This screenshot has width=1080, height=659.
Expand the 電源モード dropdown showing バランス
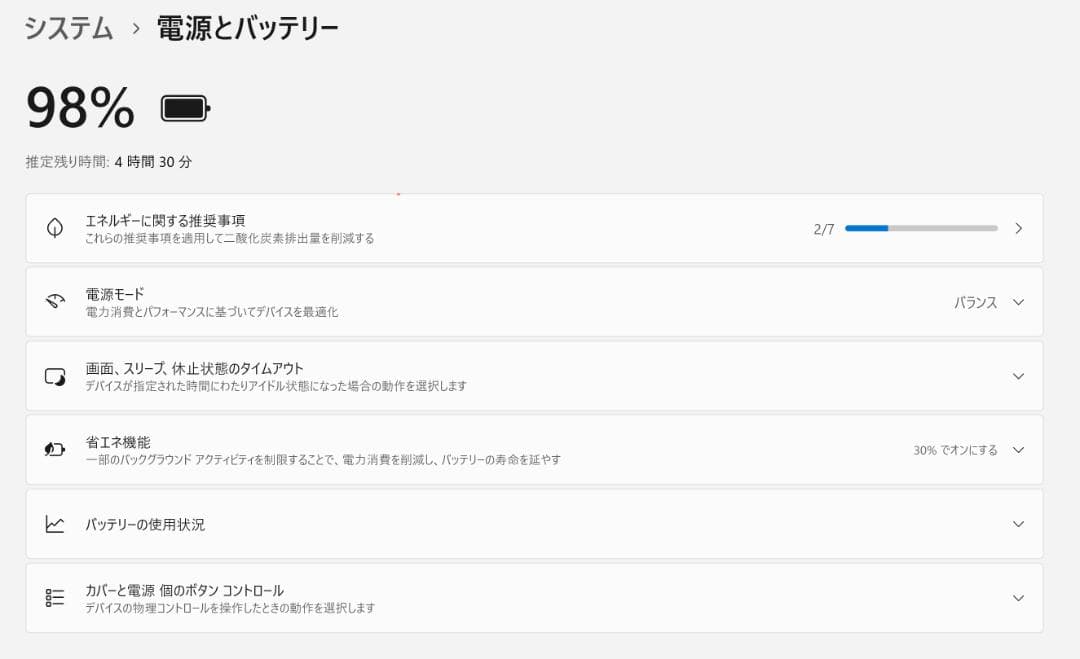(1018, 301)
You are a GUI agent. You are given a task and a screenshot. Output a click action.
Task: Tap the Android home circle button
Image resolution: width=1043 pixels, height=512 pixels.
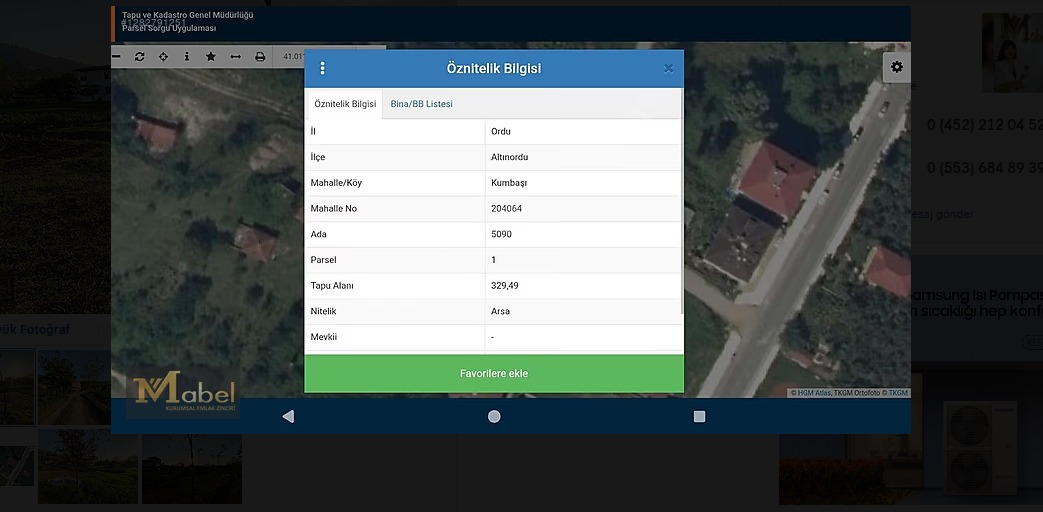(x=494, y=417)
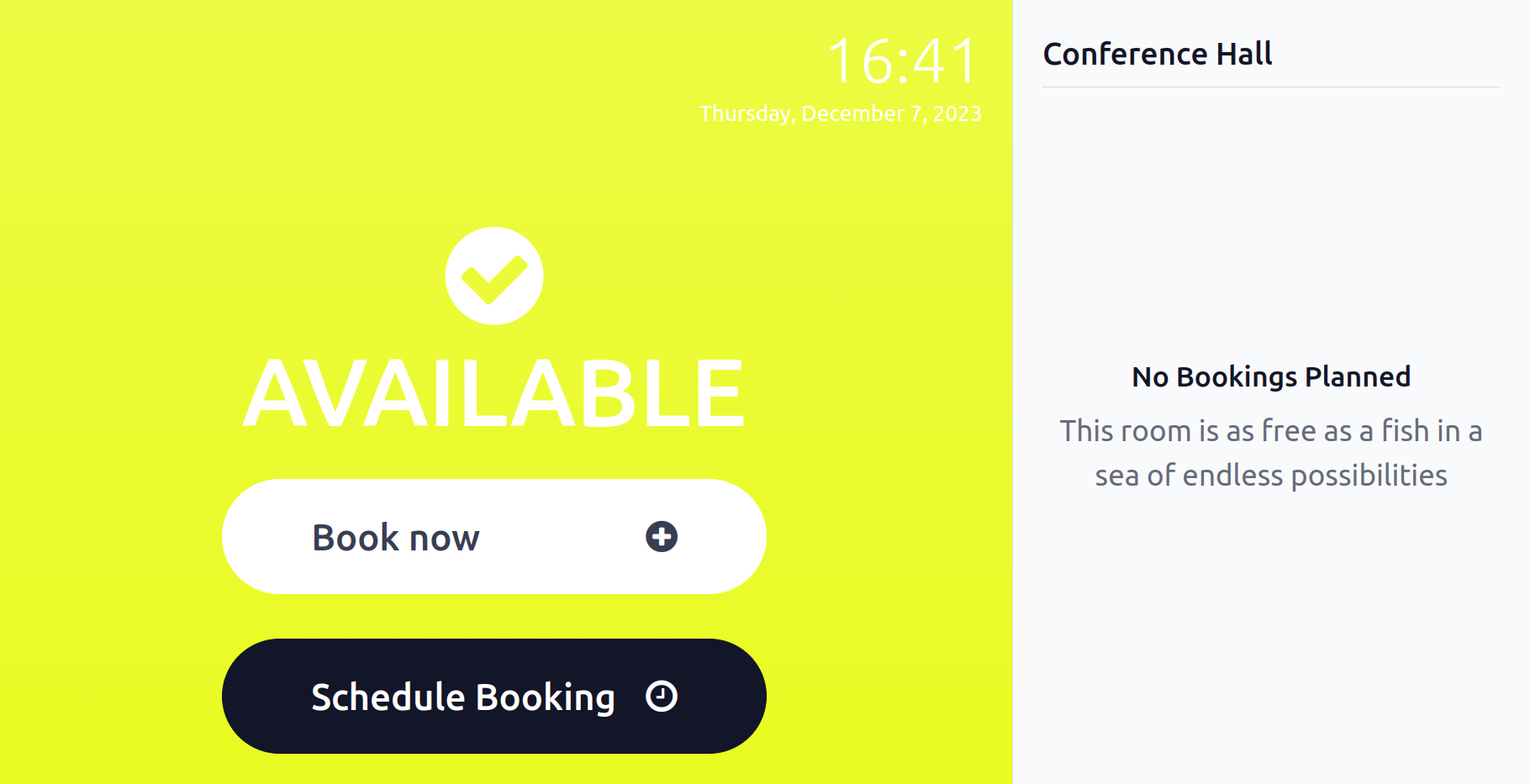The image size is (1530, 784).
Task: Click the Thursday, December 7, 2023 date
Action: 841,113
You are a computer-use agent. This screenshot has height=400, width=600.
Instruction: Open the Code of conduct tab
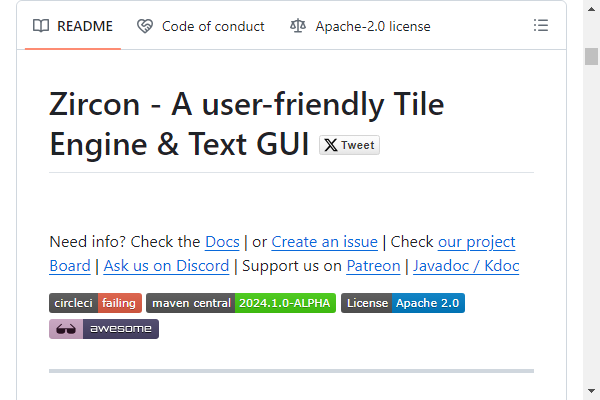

_WHAT IS EXPECTED_
Retype the entries word for word, starting with the line containing "You are a GUI" and going on through the end of the entries. Leave the pictures out of your answer.

_RESPONSE_
You are a GUI agent. You are given a task and a screenshot. Output a click action.
Task: Tap the Android home circle button
Image resolution: width=1043 pixels, height=512 pixels.
(x=494, y=417)
The image size is (1530, 784).
Task: Click the Thursday, December 7, 2023 date
Action: 841,113
You are a computer-use agent. This screenshot has height=400, width=600.
Instruction: Open the Code of conduct tab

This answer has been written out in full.